Copy the listing verbatim, starting with the line that contains "The image size is (438, 292)." and continuing through the end of the listing, both ends included. Omit the pictures from your output.

** START GIVEN RECORDS **

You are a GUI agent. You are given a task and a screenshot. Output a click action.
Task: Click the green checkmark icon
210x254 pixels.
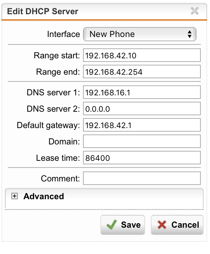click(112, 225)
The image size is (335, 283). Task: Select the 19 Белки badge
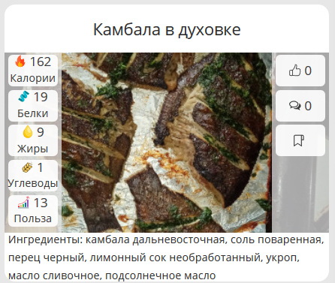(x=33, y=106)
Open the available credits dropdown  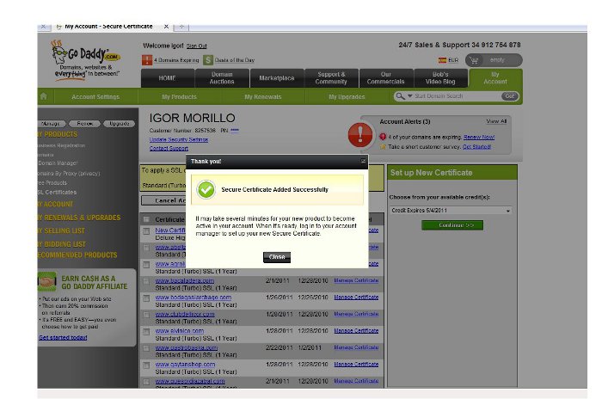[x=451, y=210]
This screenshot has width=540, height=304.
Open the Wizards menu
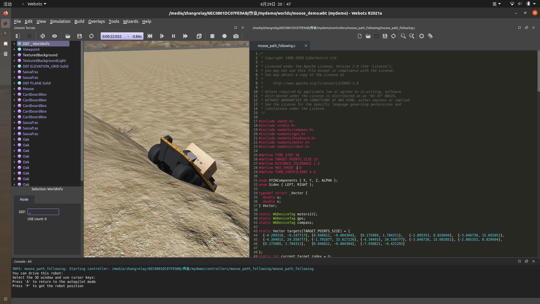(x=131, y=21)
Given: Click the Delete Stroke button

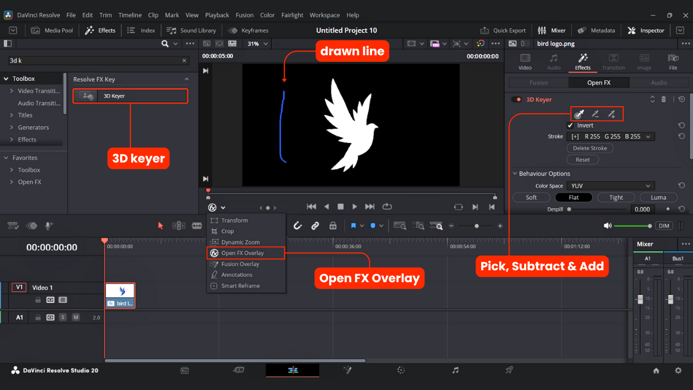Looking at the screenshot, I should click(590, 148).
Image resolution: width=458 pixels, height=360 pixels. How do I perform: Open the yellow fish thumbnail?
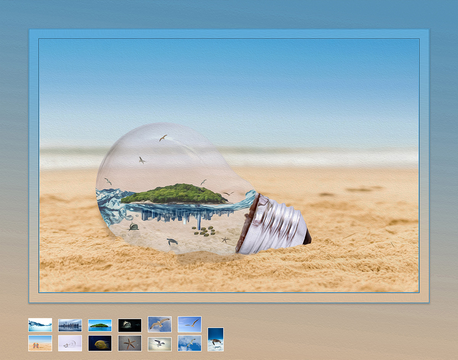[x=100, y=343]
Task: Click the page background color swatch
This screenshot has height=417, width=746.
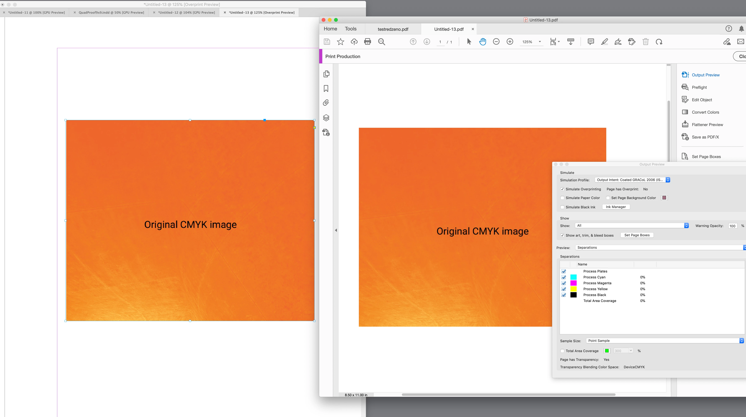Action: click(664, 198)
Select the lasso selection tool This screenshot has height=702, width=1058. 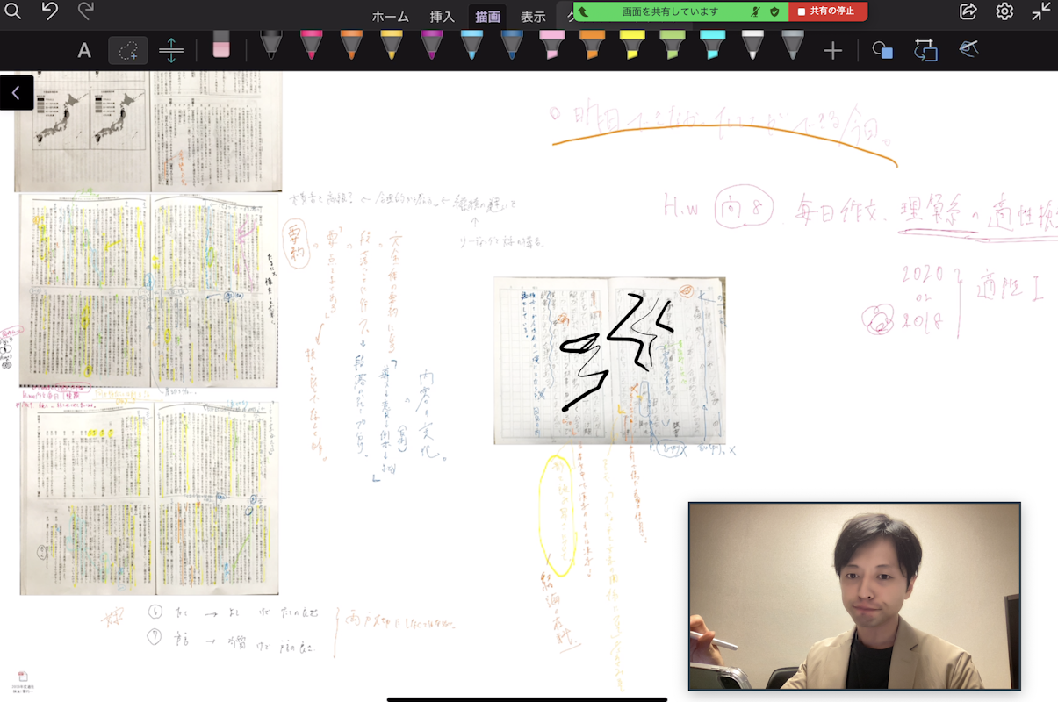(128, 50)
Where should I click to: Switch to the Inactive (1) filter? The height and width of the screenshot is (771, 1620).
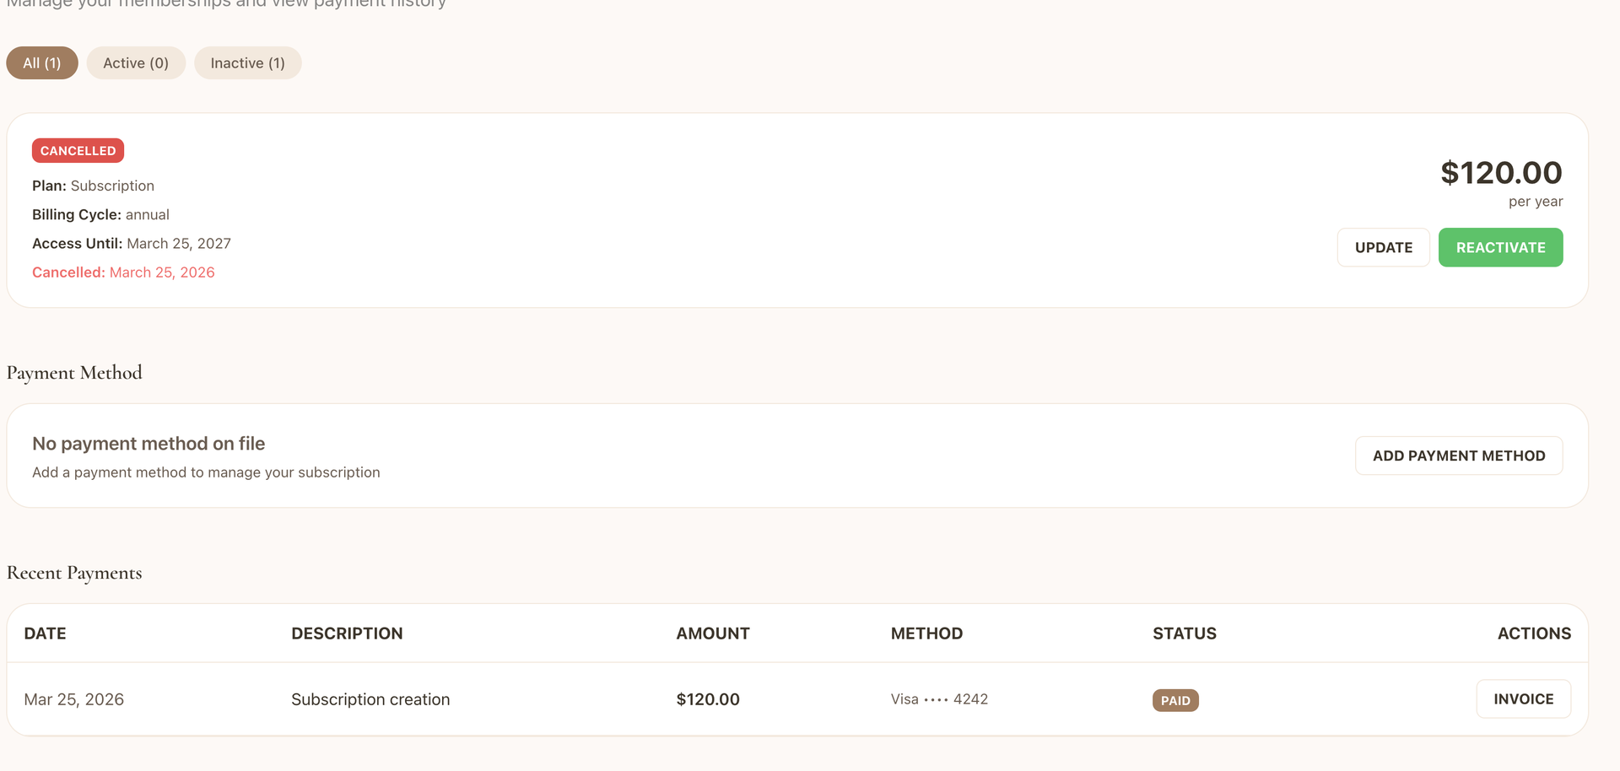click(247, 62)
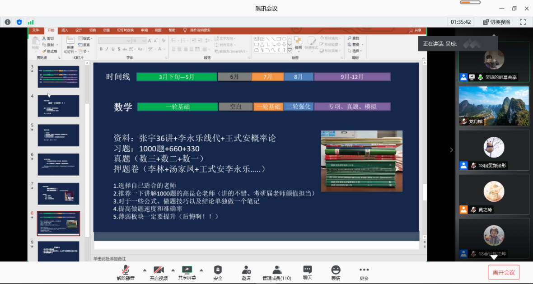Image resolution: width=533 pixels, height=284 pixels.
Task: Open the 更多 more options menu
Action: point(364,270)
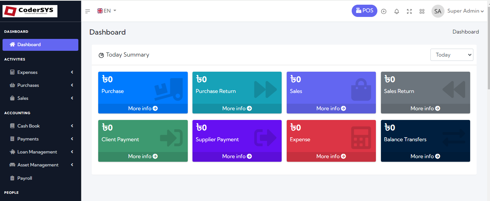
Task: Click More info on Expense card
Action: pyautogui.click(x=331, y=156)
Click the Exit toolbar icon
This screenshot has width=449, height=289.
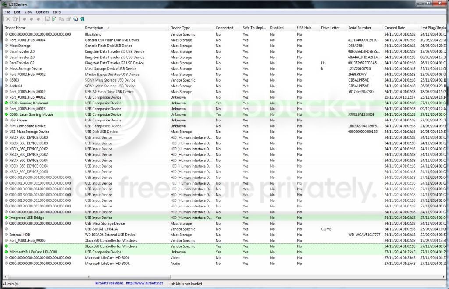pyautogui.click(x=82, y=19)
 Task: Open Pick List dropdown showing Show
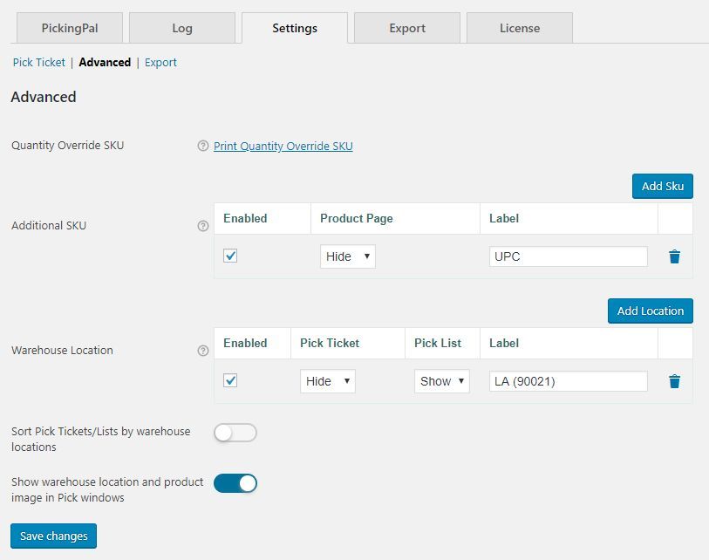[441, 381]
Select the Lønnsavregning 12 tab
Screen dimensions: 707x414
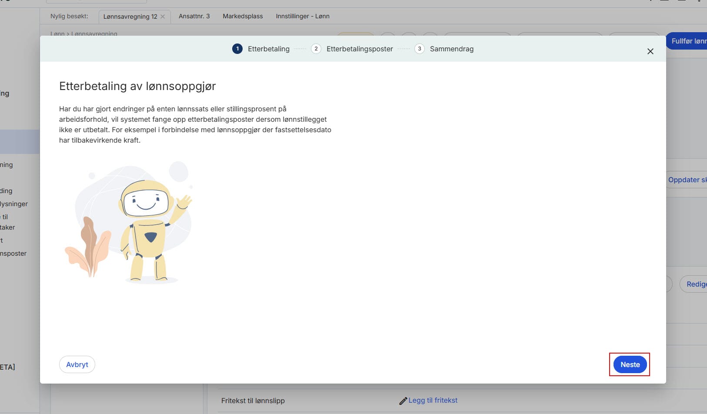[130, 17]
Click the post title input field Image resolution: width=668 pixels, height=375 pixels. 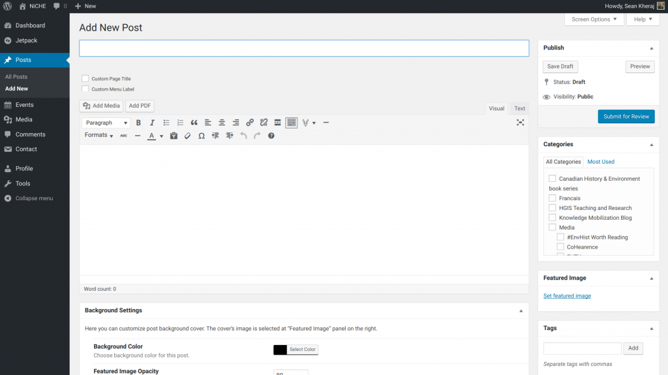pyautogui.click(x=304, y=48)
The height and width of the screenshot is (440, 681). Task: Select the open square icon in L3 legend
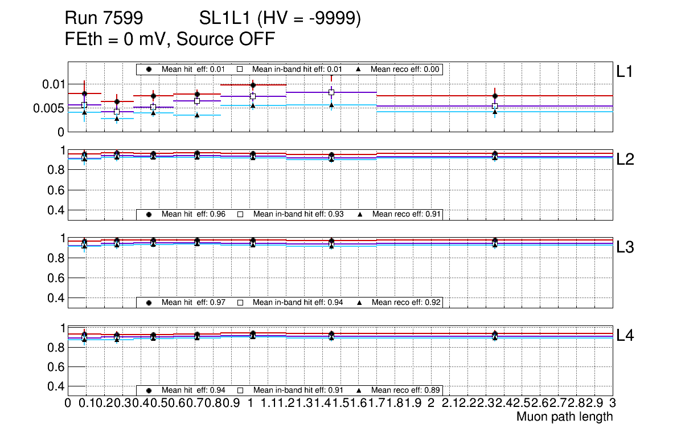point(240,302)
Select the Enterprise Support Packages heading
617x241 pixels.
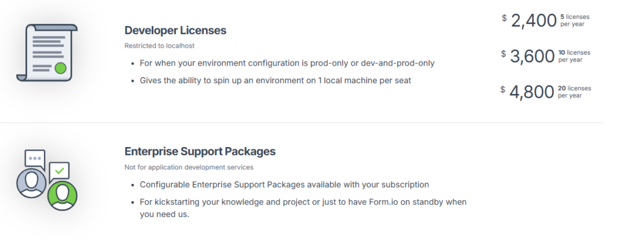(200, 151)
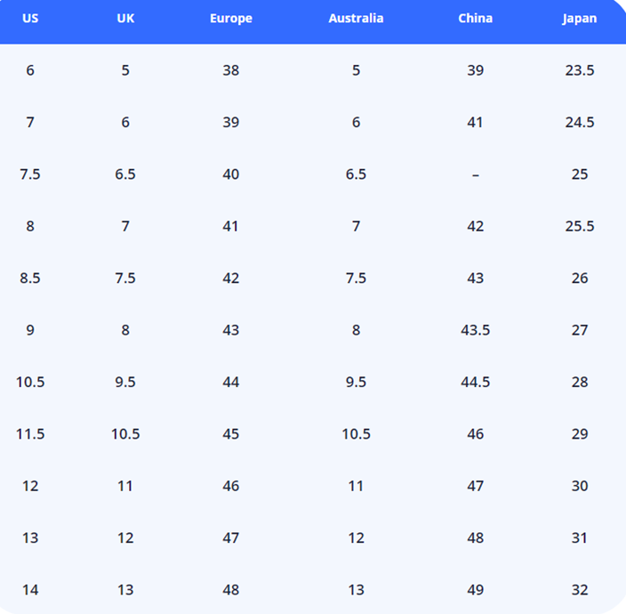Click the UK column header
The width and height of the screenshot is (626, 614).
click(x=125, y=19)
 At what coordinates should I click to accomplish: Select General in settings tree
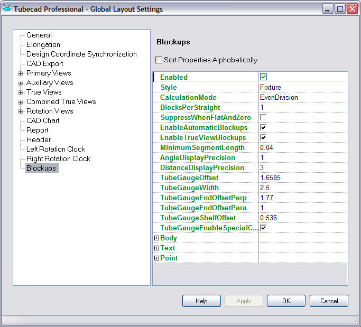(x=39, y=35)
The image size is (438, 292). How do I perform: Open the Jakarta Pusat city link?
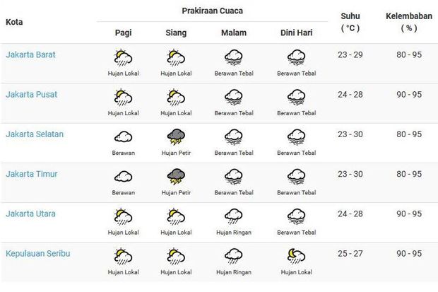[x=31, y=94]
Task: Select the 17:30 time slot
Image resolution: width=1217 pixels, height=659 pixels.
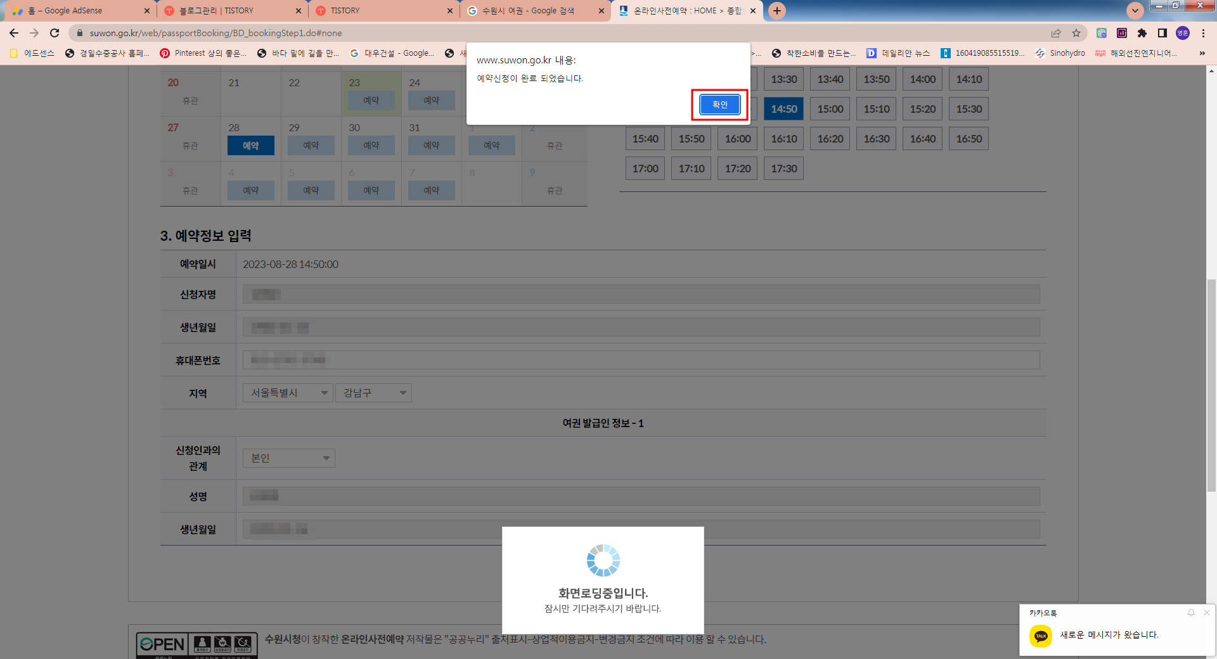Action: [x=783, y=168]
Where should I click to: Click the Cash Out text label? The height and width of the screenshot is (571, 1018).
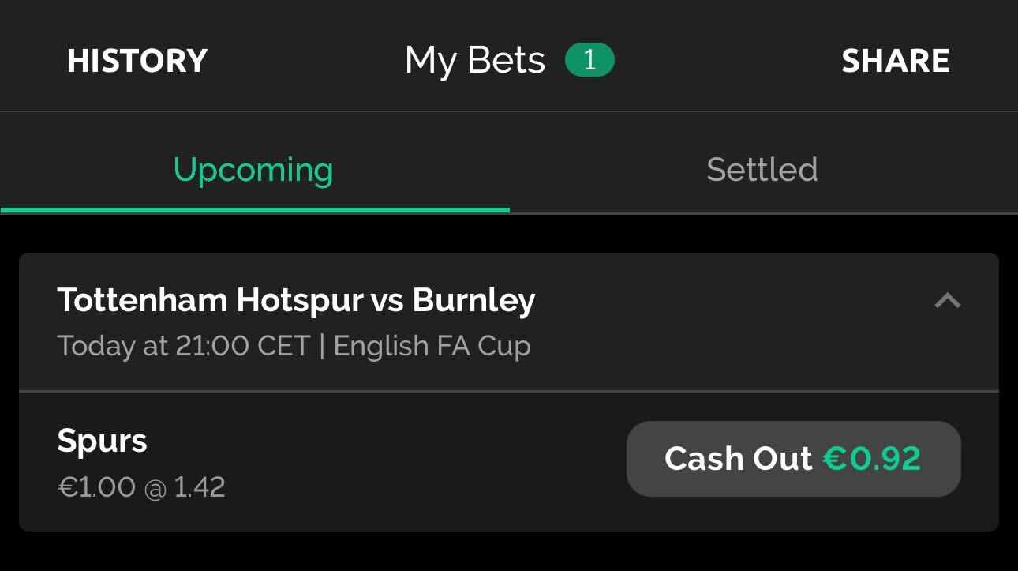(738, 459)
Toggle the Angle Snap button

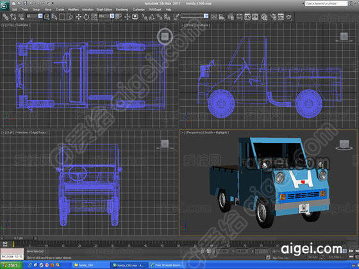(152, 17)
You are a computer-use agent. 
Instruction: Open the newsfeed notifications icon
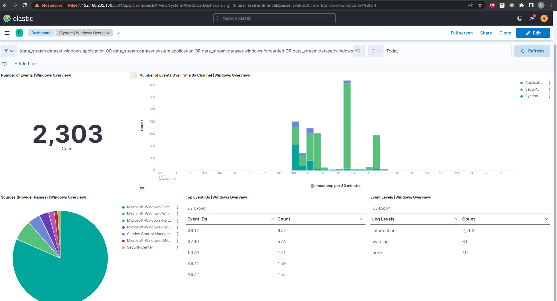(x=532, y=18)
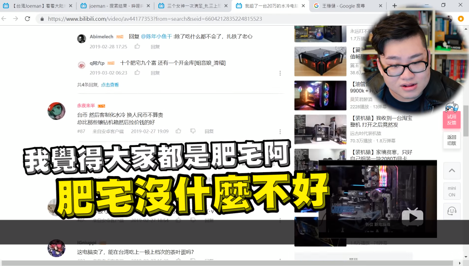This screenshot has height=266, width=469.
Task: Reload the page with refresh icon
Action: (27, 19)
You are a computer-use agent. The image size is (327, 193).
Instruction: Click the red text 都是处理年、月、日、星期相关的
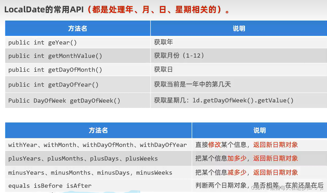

** END GIVEN RECORDS **

• _THE OUTPUT_
The image size is (438, 292). How do I perform: Open the Jakarta Pusat city link?
[x=31, y=94]
Task: Select the 17:30 time slot
Image resolution: width=1217 pixels, height=659 pixels.
Action: [x=783, y=168]
Where should I click to: Click the Cash Out text label? The height and width of the screenshot is (571, 1018).
(738, 459)
Toggle the Angle Snap button

(152, 17)
You are a computer-use agent. 
Instruction: Open the newsfeed notifications icon
(x=532, y=18)
This screenshot has height=266, width=469.
Task: Reload the page with refresh icon
Action: (27, 19)
You are a computer-use agent. The image size is (327, 193).
Instruction: Click the red text 都是处理年、月、日、星期相关的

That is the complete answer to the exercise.